La historia de “The School”, por ejemplo, es una parodia de la monología dramática, pero con un giro surrealista que desorienta al lector. En ella, los niños de una escuela le preguntan a su maestro Edgar sobre el concepto de la muerte y su significado, de una manera tan absurda como intrigante. A medida que la trama avanza, el maestro mismo se ve envuelto en situaciones que desafían la lógica y que, en última instancia, dejan al lector sin una respuesta clara sobre el sentido de la vida o la muerte. Barthelme no busca dar respuestas definitivas, sino más bien mostrar la futilidad de los intentos humanos por encontrar una verdad absoluta, al mismo tiempo que desafía las convenciones literarias que los lectores esperan.

Este enfoque de deconstrucción también se puede ver como una crítica a la empatía que tradicionalmente se genera en la literatura. Los personajes de Barthelme son tan extraños y desconcertantes que resulta difícil identificarse con ellos. La idea de “empatizar” con un personaje ya no se basa en seguir su viaje emocional de manera lineal, sino en reconocer la forma en que los relatos construyen una visión del mundo que se resiste a ser comprendida en términos sencillos o absolutos.

Otro escritor que explora de manera innovadora la narrativa es Junot Díaz, especialmente en su relato “The Cheater’s Guide to Love”. En este caso, Díaz juega con la voz narrativa, utilizando un estilo único para representar la perspectiva de un hombre que enfrenta las consecuencias de sus infidelidades. La historia, publicada en 2012, se caracteriza por su lenguaje crudo y sincero, a la vez que ofrece una visión moderna sobre las relaciones y el autoconocimiento. Lo interesante de este relato es cómo Díaz manipula la voz narrativa para profundizar en las emociones y contradicciones de su protagonista, mientras, al mismo tiempo, refleja los dilemas de una generación marcada por el cambio social y cultural en Estados Unidos.
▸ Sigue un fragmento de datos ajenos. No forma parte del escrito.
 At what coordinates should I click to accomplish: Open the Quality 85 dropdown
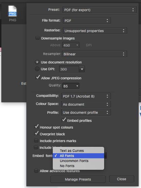[71, 86]
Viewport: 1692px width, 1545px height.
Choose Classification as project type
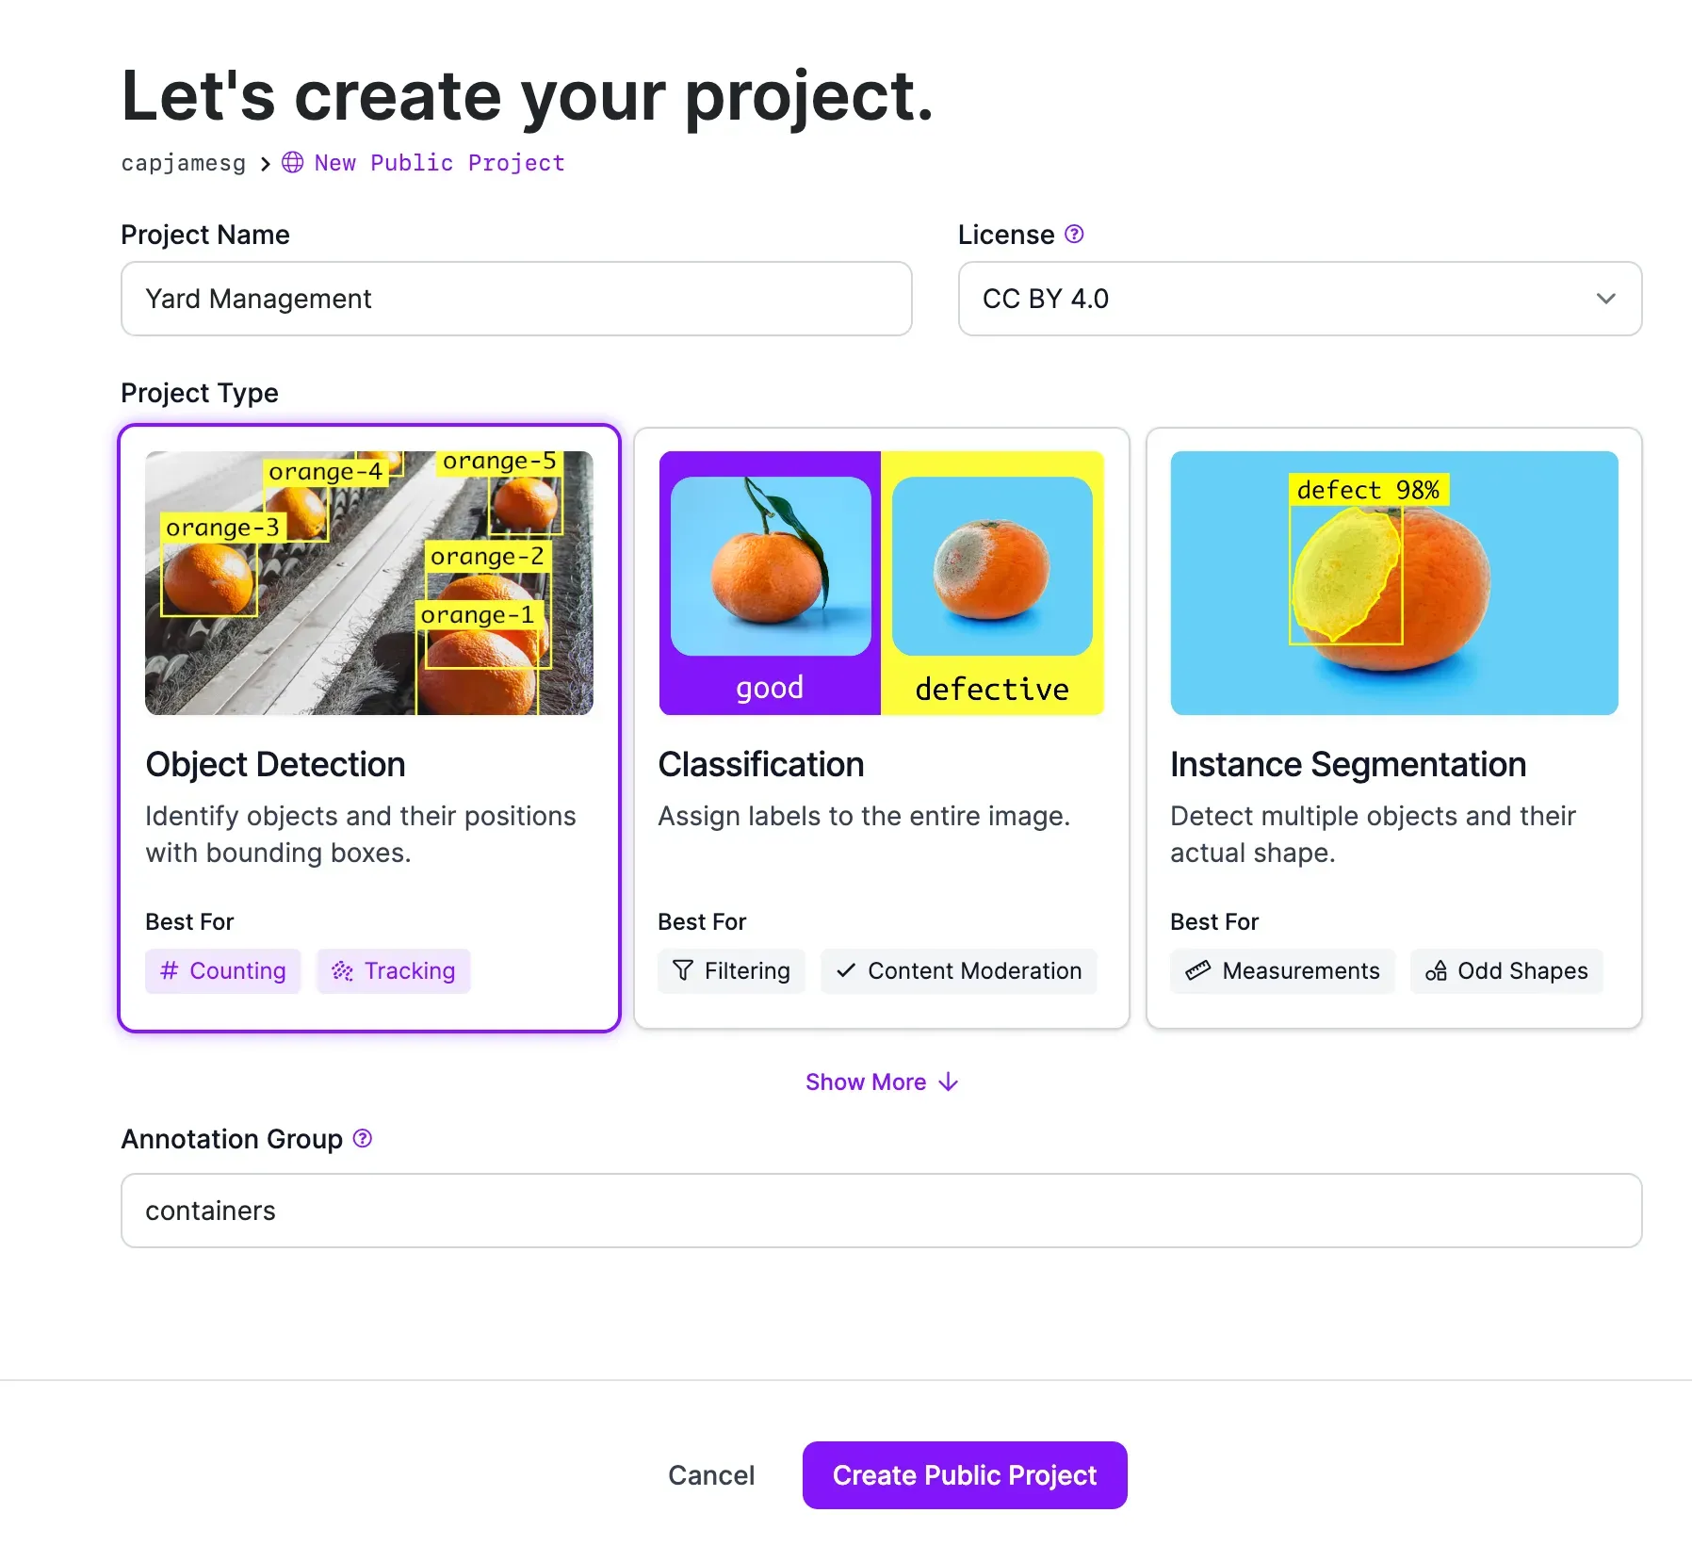click(881, 763)
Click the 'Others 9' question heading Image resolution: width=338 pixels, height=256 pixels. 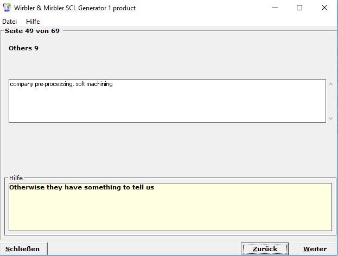click(x=23, y=48)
Además de la evidente innovación estilística que estos relatos ofrecen, es importante destacar que la literatura estadounidense ha adoptado una postura más inclusiva, permitiendo que escritores de diversas etnias y orígenes reivindiquen sus voces dentro del ámbito literario. Los escritores de color, por ejemplo, han venido redefiniendo lo que significa ser parte de la narrativa estadounidense, y sus voces distintivas, con sus ritmos idiomáticos y culturales, han dado forma a nuevas formas de contar historias. En este sentido, la experimentación narrativa no solo se ha convertido en una herramienta estética, sino en una forma de resistir y reconfigurar las tradiciones literarias que, históricamente, han estado dominadas por perspectivas eurocéntricas.

En resumen, los relatos de autores como Hemingway, Faulkner, Barthelme y Díaz no solo han sido innovadores por sus estilos únicos, sino porque han dado paso a una reflexión crítica sobre lo que significa ser estadounidense. A través de la experimentación con la forma, el lenguaje y la estructura, estos escritores han abierto nuevos caminos para explorar la complejidad de la experiencia humana y la identidad cultural en un contexto de constante cambio.